The Internet was all aflutter this morning with news tech hardware site, Gizmodo, had managed to pick up a next-gen iPhone, camouflaged to look like an iPhone 3GS, but neglectfully left sitting all on its lonesome at a bar in Redwood City, California.

Was it authentic? A very well crafted fake? No one knows for sure, but after a week of playing with it, dissecting it and performing a full autopsy – guts and all – Gizmodo is pretty certain the device is the real deal.

Living by the mantra, “pics or it didn’t happen,” Giz went one better by posting up a video of the device, which Apple Inc. reportedly wants back urgently.

So frantic is Apple that it purportedly even sent a remote “kill-pill” to the device, which was apparently running iPhone OS 4.0 when it was found, even before OS 4.0 was announced. The remote killing, however, proved successful, making it impossible for Gizmodo’s crew to get past the “connect to iTunes” start screen.

That doesn’t mean Gizmodo wasn’t able to gather rather a lot of information about the device, however, including confirmation of the fact it would have both a front and back camera, with a better lens, a flash (finally) and a higher resolution screen than the current 3Gs version.

The mystery device also sported a micro-SIM slot like the one on the iPad, a Nexus one style second microphone for noise cancellation, weighed an extra three grams and had a rear casing probably made from plastic, although it could possibly have been glass.

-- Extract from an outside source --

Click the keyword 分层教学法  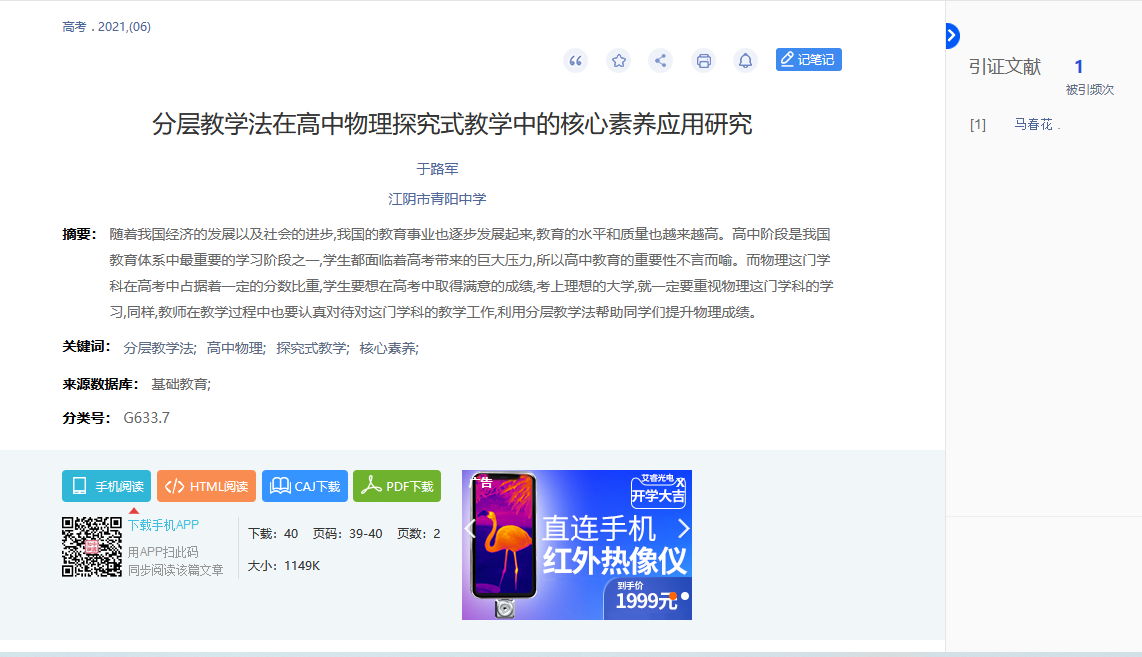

All in a thinner, sleeker aluminum chassis.

Apple has been changing things up inside the new iPhone too, apparently, with many parts shrunken down to make room for a larger battery.

The leak is probably the most serious of its kind ever to be faced by the fruity gadget maker, and if it is indeed real – and there’s every indication that it is – a certain Apple employee may find his or herself on the chopping block.

Gizmodo must be loving every minute of the attention, though, with the site’s hits skyrocketing as Apple fans and curious onlookers logged on to get a taste of the latest Jobs goods. The site has been scoring millions of page views, worth their weight in gold, even if it did cost the gadget site a purported $10,000 for the device.

If sex sells, Gizmodo has certainly found its Apple pie.

*Update: Gizmodo’s parent company, Gawker, actually only paid $5,000 for the device, so reports in the media today were a tad overblown.

Also, the Apple employee who lost the phone used MobileMe to disable the phone – rather than a remote Apple sponsored bricking – so standard procedure for ANY lost iPhone.

Some also believe the entire story was masterminded by Apple itself, who leaked it to its two biggest fanboy tech blogs, Engadget and Gizmodo, to try and fight off all the newer phones on the better networks with better specs that are in preorder now.

Still, a rather intriguing plot to liven up the Monday morning algae pond of stagnant weekend news.